*** Opening Record excerpts ***

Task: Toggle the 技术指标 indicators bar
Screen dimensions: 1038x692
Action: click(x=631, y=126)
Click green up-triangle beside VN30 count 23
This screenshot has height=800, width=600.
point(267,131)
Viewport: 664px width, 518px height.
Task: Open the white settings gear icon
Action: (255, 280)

*** Closing Record excerpts ***

**Work order**
Copy out the whole listing, exactly as written.

**Task answer**
Task: Toggle the 技术指标 indicators bar
Screen dimensions: 1038x692
Action: click(x=631, y=126)
Click green up-triangle beside VN30 count 23
This screenshot has height=800, width=600.
point(267,131)
Viewport: 664px width, 518px height.
Task: Open the white settings gear icon
Action: (255, 280)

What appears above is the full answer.